Friday, March 17, 2006

This chai is bostin!

The chai-wallah on the train back from Goa came through selling his wares (in Hindi), and i just cracked up. The seven other people preparing to bed down in our cramped little compartment thought i was mad, but his accent sounded like broad old-fashioned Brummie. Not Black Country, more the east side of the city.

How did this come about? Has the Stechford dole office been sending people off to work on the Indian trains? Is there an old community of Alum Rockers that's been here for decades? Maybe Ward End is twinned with Mangalore? I think we should be told.

3 comments:

Anonymous said...

Not being from Birmingham and all I had to look up "bostin". So Adam, hope you don't mind if I add this handy link to Virtual Brum.
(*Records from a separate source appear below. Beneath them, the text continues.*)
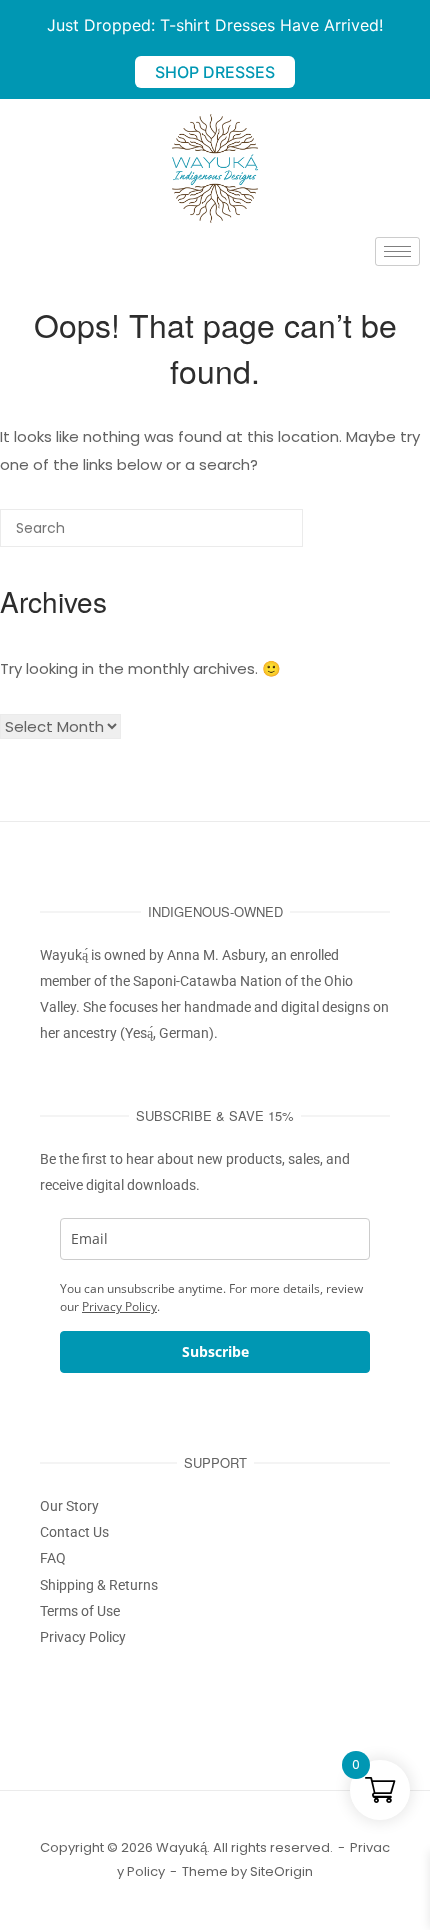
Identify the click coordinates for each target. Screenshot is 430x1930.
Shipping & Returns (99, 1585)
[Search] (258, 535)
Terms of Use (80, 1611)
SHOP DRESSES (215, 72)
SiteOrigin (281, 1871)
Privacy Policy (119, 1306)
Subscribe (215, 1351)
Incidentally, how come you chose to call it Bombay? I thought it was called Mumbai these days. Please advise. If it's purely for the alliterative appeal, I understand.
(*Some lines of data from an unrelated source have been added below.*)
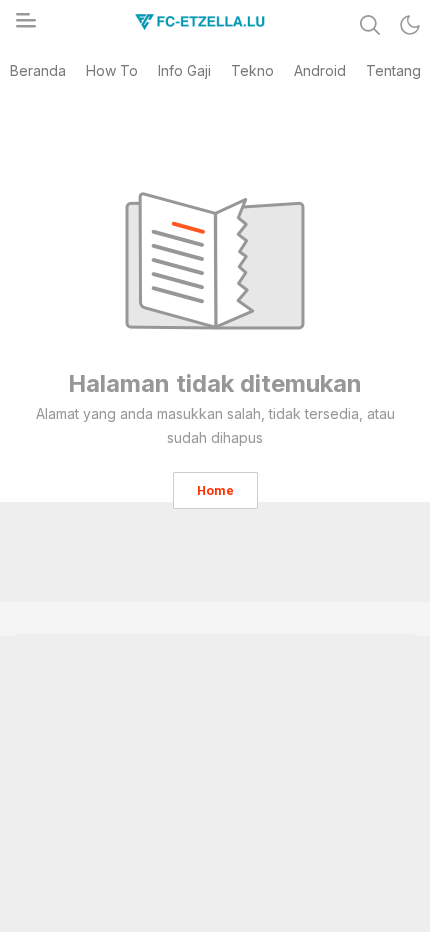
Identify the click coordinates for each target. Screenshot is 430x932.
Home (215, 490)
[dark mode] (410, 25)
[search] (370, 25)
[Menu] (25, 26)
Keep on writing and we'll keep on reading. That is, at least Christopher and I will!

Bon voyage

-- DW

Anonymous said...

Just to say I'm a regular reader too - this blog's barrie! (scots dictionary), and I haven't yet sub-let your room, so if you survive the snakes and can tear yourself away from the curries then you can still come home.

The Bombay Blog said...

Blimey, readers! (Or, to continue in the vernacular, "ow do babs?")

In answer to David's question, i called it Bombay mostly because it alliterates and I'm cheap like that. But also my friend Siddharth calls it Bombay, and a lot of local people still do.

The name change was a local government decision taken ten years ago, when a rather nasty Hindu hardcore party called Shiv Sena were in power, I believe. But it's here to stay now, I suppose.

Incidentally, you might worry that calling it Bombay is dangerously British and colonialist (particularly given my family's Raj history!), but the name actually derives from that given to the port by the Portuguese. So i think I'm on (slightly) safer ground!